Review: ‘Bad Therapy’

A Grim, Unfunny Marriage Comedy In Desperate Need Of Better Counseling

There is so much comic talent in Bad Therapy that you have to put blame elsewhere for the disaster it ultimately turns out to be. Alicia Silverstone, Rob Corddry, Michaela Watkins, Aisha Tyler, and David Paymer do their best with this bleak, witless dark comedy in which it turns out to be more dark than comedy. That’s not for the lack of trying, finding funny in the problems of others is a tough nut to crack and this movie comes armed with a limp noodle.

Watkins, a comedy vet who has been excellent recently in Brittany Runs a Marathon, The Way Back, and Sword of Trust, plays psychotic marriage counselor Dr. Judy Small. She’s taken an unnatural, erotic interest in her latest patients, Susan (Silverstone) and Bob (Corddry), an upper-middle-class couple living in L.A. whose sole problem is that they aren’t quite rich enough. He makes $125K producing nature docs nobody watches, she’s unfulfilled working in high-end real estate. Awwww, shucks. Don’t you have it so tough?

That lack of awareness permeates everything about Bad Therapy. We simply don’t care about anybody or what they’re going through, and the script never gives us reason to. After learning her conceited and very-pregnant friend Roxy (Tyler) is in marriage counseling with her husband, Susan decides she and Bob must go, and basically threatens the poor schlub if he doesn’t. Bob is about as limp-dicked as they come; he at least recognizes how lucky he is to score someone like Susan, so of course he goes along with it. But Judy recognizes something in Susan, and relays it to her own “therapist”, seen off-screen until a latter reveal that goes nowhere: “Their problems are very ordinary. As is she,” Judy says.
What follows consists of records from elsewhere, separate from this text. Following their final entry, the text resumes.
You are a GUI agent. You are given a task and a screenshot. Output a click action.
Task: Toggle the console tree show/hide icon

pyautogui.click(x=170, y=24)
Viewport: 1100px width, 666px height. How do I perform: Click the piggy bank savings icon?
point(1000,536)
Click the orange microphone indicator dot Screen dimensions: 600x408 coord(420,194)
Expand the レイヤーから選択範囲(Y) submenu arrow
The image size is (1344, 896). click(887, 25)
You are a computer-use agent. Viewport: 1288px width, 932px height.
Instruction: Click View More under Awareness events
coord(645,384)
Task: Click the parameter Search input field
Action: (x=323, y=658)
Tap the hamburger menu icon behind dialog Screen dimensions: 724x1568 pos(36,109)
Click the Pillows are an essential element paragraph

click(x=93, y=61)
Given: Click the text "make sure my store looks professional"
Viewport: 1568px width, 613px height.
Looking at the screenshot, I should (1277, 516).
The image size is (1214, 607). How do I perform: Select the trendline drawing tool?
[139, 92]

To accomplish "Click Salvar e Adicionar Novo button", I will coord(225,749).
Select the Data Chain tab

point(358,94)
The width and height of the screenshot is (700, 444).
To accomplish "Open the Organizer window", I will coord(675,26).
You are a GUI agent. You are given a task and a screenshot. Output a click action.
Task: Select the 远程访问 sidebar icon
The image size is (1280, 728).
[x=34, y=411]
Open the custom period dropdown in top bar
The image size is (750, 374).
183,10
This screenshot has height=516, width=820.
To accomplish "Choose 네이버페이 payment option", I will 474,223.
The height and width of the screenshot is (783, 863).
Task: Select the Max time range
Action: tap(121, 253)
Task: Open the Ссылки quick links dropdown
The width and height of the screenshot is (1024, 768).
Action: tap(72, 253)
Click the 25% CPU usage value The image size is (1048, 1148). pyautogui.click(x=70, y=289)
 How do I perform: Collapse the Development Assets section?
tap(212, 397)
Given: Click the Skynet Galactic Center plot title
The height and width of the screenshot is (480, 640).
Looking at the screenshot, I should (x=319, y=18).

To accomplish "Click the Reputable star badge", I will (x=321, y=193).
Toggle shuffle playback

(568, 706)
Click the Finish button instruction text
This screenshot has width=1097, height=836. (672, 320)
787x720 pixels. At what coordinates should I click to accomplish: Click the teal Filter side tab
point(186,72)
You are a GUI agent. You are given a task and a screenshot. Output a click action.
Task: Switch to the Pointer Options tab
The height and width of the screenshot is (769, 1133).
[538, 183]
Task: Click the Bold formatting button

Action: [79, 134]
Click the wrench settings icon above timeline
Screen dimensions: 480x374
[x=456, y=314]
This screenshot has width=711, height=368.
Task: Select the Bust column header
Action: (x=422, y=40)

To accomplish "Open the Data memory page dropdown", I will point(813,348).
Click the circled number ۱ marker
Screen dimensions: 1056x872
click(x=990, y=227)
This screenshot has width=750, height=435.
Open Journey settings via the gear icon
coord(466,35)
Turns out, she’s right. There isn’t much to Susan at all, other than her whining and weirdly paranoid notions that Bob is lusting after her teenage daughter (Anna Pniowsky) from an earlier marriage. Judy deduces that Susan is insecure and that Bob deserves better. So she sets out on a plot to seduce Bob, who begins hating the therapy sessions but likes the favoritism he’s shown in them.

Bad Therapy never escapes from the accusations Susan voices about Bob, try as it might to distance itself from them. It sets a grim tone that director William Teitler doesn’t have the creativity to lighten up, although to be fair Nancy Doyne’s screenplay lacks the satirical edge it badly needs. Her characters are flat, one-note, and unlikeable. Susan is vain and money-obsessed, Bob is weak and needy, and Judy is a wacko. Various subplots and backstories provide little emotional or comedic payoff, such as Bob’s attempts to launch his own TV network, or Judy’s past co-workers (including Paymer) who are attempting to find and shut her down.

It’s unclear exactly what Bad Therapy is going for? Subversion? Brazenness? Raunch? Far too ineffectual to be any of those things, it’s a movie that could use much clearer guidance, perhaps a bit of counseling would do?